The Armstrong-Hought team, including researchers from the University of Michigan, looked at patients who participated in the control arm of a randomized clinical study that took place in 48 hospitals in the US and controlled for patient’s disease and effects at hospital level. The team discovered that Spanish patients were five times more likely to be deep than other patients, which is the first plausible mechanism that explains the higher death rate for patients with Spanish respiratory failure.

The best news is, this is usable, said Armstrong-Hoth. “The only thing we have to do to resolve this is de-implement a practice that we have recognized for almost 20 years to be of low value,” she said. “For me this makes this a really optimistic finding, because it does not often find out that you might save lives through not do something. “

Other teams presented at the live event, were Justin Jee, a medical oncologist at Memorial Sloan Kettering Cancer Center, who represented a team that used the processing of natural language to extract data on the demography of cancer patients and results from the electronic medical and radiology reports. By combining that with the genetic data of the tumors of the patients’ tumors, the researchers were able to see associations between tumblies better and predict the patient results, so that new hypotheses for clinical examinations based on those insights appear.

Wenbin Mei, a graduate Fellow at Rockefeller University, also presented the research of his team into how cancer spreads through the body. The team discovered that patients with the PCSK9 gene were more likely to have breast cancer metastasis, which means that the spread of cancer could be hereditary. In mouse studies they were able to brake the spread, which indicates a promising road for a potential new breast cancer therapy.

Kim Mudd, a nurse manager of the pediatric allergy division at Johns Hopkins, presented her team’s research into an antibody that prevents allergic reactions. Omalizumab is an antibody treatment that has already been approved by the Food and Drug Administration for the treatment of allergic asthma and has shown prospective food allergy tests. The Johns Hopkins team treated both children and adults who were allergic to different foods with the antibody for 16 weeks and then tested their tolerance on their allergens.

The majority of people who responded to one third of a peanut before the study could tolerate four and a half peanuts after the treatment.
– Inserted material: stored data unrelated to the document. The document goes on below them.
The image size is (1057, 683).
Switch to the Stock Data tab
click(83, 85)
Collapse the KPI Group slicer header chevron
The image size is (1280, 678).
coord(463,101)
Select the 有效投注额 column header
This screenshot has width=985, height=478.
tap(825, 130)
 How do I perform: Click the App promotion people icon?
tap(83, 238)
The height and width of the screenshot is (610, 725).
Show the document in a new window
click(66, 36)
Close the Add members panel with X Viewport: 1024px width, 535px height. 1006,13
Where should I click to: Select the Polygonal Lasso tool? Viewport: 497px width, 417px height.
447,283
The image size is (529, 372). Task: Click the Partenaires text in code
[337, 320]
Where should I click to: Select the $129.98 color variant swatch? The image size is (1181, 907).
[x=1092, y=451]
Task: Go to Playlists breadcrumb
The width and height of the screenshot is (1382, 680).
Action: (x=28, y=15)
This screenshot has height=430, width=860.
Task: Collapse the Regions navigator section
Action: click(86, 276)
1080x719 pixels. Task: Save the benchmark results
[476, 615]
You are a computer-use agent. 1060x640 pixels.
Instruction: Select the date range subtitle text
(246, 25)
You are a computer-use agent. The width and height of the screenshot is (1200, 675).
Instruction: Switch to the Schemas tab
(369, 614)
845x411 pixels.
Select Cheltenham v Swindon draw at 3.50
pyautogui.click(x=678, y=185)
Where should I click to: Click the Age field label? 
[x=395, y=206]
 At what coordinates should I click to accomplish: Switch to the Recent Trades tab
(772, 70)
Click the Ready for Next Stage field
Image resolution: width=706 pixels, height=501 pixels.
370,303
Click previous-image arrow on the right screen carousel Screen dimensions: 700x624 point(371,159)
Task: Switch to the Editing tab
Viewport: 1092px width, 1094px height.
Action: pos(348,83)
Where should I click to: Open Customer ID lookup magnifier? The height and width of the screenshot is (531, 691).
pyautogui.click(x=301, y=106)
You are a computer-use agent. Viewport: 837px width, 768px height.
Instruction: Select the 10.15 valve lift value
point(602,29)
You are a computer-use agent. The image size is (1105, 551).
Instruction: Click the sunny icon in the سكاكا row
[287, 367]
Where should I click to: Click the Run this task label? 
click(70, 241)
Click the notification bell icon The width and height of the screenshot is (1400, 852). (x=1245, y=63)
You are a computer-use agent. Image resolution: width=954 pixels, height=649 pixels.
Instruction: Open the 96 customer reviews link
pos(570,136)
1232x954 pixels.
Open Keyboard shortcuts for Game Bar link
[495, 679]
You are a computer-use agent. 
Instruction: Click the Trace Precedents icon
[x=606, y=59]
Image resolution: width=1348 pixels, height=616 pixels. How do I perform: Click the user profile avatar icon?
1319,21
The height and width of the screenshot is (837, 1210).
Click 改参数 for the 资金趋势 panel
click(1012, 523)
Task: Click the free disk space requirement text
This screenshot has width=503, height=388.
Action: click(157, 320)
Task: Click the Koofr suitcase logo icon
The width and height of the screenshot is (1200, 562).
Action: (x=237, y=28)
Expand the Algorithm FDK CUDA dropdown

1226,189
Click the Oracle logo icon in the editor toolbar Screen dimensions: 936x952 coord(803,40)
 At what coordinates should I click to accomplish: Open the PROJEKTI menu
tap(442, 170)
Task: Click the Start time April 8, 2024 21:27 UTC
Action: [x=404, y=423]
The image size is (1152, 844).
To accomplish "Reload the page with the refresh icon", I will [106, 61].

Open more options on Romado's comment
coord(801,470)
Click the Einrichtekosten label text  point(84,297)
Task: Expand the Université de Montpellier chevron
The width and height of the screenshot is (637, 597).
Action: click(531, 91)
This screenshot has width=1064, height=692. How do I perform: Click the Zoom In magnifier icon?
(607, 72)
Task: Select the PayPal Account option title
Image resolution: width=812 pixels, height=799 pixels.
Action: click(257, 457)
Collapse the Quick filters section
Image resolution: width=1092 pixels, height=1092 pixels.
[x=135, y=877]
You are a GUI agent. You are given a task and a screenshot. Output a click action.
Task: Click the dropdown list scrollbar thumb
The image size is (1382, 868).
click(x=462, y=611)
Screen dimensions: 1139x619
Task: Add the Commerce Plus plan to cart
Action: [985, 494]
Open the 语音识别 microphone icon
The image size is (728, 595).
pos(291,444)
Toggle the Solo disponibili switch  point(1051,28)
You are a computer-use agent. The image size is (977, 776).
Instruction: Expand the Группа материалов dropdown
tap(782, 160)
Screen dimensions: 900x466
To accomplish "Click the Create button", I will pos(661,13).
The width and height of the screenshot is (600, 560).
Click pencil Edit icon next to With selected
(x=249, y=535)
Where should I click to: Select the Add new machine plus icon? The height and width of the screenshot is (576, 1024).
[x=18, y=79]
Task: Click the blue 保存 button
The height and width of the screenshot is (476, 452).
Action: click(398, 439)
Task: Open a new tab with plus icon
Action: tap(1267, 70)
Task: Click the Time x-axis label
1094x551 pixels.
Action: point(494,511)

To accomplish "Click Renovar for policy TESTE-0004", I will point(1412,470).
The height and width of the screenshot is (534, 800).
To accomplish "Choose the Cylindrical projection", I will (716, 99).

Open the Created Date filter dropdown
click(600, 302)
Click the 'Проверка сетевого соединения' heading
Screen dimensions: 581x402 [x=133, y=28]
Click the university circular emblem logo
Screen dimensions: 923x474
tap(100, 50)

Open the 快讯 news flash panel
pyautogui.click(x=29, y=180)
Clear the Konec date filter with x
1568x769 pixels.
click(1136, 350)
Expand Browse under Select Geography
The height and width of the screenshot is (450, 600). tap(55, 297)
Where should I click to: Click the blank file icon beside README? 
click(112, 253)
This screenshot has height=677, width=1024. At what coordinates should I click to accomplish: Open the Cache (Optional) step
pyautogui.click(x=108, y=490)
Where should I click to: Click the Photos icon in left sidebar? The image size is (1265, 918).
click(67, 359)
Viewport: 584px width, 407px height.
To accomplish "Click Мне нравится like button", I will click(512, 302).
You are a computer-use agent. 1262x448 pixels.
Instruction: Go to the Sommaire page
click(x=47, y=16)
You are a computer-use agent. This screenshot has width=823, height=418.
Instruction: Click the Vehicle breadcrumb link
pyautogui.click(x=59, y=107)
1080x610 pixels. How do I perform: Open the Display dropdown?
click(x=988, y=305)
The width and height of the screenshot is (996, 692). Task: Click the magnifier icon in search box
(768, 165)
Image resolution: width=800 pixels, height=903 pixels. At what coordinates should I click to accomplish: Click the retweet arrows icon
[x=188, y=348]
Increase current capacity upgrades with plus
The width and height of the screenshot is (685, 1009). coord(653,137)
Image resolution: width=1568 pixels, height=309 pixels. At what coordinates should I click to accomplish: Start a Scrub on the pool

Two -thirds of the participants who responded to less than a teaspoon of milk was able to tolerate half a cup of milk after the treatment, and participants who were allergic to tree notes (in addition to cashew nuts) showed similar results.

The judges wondered if people who follow the treatment would hold on to take it all their lives. Mudd explained that the antibody was a treatment, not a remedy – its likely use will be for people who are in a transitional period and are not equipped to recognize accidental exposures. A “toddler who hands over everything you are eating-that is a toddler who must be on Omalizumab,” she said, and the same for students from the university age who might be alone for the first time.

Although Stat Madness has no price in addition to bragging, the recent retreat of the federal government on financing science makes the visibility of scientific research more important than ever, speakers said during the day at the Stat Breakthrough Summit.

“Instead of thinking about science such as these Bunsen burners and these cups in a mysterious laboratory in an ivory tower,” said Melissa Dupont, worldwide public affairs lead for neurology in Sanofi, “make the word” science “more connected to daily life and every person I think it’s really important now.”

Voting for Stat Madness is now open.